[Devel,RH7] ve/pid: Export kernel.pid_max via ve cgroup

Submitted by Pavel Tikhomirov on July 19, 2016, 11 a.m.

Details

Message ID 1468926020-25609-1-git-send-email-ptikhomirov@virtuozzo.com
State New
Series "ve/pid: Export kernel.pid_max via ve cgroup"
Headers show

Commit Message

Pavel Tikhomirov July 19, 2016, 11 a.m.
This member represents kernel.pid_max sysctl it is vz-specific but
lays on pid namespace. To be able to c/r from libvzctl script it is
better put pid_max in ve cgroup, these way we do not need to enter
container root pid namespace to get/set these sysctl.

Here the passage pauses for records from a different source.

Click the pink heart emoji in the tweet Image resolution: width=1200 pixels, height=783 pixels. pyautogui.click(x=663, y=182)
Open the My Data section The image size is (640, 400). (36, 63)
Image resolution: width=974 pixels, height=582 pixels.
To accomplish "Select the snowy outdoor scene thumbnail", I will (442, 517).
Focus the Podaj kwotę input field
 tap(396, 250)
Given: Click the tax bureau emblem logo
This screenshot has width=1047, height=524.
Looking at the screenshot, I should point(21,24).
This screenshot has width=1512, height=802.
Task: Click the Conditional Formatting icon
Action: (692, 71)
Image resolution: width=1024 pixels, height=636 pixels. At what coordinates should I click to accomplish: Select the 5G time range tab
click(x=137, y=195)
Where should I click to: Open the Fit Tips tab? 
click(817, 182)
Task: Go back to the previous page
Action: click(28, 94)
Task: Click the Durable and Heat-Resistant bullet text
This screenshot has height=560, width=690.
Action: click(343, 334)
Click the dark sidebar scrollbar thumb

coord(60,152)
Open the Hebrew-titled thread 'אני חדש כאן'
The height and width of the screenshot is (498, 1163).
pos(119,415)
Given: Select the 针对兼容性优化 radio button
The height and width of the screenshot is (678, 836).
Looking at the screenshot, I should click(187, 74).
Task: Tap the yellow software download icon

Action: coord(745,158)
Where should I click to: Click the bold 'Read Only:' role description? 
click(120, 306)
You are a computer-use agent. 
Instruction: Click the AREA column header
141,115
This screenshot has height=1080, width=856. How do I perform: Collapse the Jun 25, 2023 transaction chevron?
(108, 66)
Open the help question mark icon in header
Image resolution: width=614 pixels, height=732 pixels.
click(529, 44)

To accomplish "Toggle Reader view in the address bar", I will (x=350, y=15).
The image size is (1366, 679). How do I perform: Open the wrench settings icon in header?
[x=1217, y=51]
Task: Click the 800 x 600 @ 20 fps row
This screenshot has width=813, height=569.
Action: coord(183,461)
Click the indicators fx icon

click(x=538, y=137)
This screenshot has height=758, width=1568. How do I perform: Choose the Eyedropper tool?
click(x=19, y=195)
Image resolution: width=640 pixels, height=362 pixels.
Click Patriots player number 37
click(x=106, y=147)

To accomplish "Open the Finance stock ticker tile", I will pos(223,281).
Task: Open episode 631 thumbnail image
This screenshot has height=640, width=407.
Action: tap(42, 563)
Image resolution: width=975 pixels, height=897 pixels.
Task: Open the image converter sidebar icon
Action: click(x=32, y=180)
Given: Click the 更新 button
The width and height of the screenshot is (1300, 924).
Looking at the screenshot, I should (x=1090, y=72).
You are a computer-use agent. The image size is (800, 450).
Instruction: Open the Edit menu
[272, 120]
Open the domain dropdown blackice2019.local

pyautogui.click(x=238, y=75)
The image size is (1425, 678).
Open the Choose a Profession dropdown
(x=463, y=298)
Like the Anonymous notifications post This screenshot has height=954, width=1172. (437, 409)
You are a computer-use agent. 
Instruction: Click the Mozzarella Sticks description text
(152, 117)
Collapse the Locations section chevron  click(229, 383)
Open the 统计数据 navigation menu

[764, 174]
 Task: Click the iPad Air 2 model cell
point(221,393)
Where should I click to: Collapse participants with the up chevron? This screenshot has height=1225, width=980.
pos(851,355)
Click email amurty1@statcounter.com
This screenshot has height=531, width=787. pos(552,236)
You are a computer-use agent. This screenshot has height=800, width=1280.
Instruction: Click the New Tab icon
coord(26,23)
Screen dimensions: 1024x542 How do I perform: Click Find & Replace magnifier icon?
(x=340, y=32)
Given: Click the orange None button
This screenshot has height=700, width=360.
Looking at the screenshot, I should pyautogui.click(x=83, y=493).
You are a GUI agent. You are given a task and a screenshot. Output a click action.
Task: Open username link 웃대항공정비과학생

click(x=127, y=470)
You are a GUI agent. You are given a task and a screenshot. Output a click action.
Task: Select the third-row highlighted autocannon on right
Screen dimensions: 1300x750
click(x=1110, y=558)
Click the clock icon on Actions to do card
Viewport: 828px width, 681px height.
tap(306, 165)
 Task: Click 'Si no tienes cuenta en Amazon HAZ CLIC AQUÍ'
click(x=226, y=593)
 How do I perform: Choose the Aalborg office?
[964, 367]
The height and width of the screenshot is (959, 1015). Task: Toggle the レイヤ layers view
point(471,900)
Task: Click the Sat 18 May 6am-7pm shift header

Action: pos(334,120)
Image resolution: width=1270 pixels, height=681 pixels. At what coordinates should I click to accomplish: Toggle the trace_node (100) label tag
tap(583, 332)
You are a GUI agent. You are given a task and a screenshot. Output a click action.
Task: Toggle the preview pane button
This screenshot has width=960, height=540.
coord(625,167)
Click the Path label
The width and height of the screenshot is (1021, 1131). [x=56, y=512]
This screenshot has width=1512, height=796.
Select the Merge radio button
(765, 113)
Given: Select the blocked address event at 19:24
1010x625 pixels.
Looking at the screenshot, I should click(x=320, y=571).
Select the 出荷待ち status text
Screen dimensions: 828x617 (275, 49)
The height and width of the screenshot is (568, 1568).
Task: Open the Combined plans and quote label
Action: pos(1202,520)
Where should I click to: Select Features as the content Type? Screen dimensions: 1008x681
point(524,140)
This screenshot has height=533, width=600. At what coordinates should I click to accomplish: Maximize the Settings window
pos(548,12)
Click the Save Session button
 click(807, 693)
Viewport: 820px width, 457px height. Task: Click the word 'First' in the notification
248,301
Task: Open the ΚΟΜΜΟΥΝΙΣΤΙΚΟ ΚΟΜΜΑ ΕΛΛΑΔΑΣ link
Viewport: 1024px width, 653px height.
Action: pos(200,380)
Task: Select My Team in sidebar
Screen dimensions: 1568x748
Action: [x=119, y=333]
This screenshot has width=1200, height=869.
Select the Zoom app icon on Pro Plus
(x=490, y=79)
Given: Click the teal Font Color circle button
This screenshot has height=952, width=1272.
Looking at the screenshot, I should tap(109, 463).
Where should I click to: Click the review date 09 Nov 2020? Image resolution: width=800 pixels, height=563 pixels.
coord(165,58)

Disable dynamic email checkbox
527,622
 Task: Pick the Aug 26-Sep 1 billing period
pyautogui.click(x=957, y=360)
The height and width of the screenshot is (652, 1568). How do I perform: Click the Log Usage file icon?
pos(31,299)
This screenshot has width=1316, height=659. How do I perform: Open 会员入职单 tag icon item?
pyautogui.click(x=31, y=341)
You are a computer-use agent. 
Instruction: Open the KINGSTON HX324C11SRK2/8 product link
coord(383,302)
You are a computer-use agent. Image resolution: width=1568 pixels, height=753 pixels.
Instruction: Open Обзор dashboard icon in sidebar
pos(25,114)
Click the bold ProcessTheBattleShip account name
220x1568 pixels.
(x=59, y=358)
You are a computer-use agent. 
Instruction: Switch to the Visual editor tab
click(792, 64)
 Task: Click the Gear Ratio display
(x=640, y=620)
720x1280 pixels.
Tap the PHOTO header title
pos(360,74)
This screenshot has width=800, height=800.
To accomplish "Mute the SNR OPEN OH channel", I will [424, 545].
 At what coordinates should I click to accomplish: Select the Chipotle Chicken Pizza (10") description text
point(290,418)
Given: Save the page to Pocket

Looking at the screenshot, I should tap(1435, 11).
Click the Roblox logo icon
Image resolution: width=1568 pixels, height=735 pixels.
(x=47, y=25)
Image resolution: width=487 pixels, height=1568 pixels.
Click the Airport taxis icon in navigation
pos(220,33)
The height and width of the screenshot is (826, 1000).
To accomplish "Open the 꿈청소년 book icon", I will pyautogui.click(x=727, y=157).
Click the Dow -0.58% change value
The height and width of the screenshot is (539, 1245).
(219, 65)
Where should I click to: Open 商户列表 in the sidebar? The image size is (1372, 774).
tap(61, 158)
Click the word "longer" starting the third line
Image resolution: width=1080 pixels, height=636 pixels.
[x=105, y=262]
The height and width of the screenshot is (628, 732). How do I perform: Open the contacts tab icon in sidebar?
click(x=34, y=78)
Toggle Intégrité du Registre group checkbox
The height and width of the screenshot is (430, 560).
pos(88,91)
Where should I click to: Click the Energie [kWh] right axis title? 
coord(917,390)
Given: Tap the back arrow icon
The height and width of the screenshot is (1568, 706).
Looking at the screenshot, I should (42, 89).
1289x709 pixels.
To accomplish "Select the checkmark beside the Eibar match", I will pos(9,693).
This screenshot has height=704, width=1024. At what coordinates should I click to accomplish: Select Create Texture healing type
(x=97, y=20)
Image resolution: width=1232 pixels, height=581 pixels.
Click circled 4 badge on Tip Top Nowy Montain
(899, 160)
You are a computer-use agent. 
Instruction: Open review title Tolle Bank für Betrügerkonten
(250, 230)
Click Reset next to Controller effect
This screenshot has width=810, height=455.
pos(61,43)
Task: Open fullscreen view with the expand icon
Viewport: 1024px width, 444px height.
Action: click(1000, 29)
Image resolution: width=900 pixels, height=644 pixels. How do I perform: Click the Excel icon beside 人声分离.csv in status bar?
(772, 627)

Add ve_write_running_u64 helper to be able to set pid_max on running
container, as we can't set pid_max before we have ve's pidns.

Will send libvzctl PR after these one is commited.

https://jira.sw.ru/browse/PSBM-48397
Signed-off-by: Pavel Tikhomirov <ptikhomirov@virtuozzo.com>
---
 kernel/ve/ve.c | 52 ++++++++++++++++++++++++++++++++++++++++++++++++++--
 1 file changed, 50 insertions(+), 2 deletions(-)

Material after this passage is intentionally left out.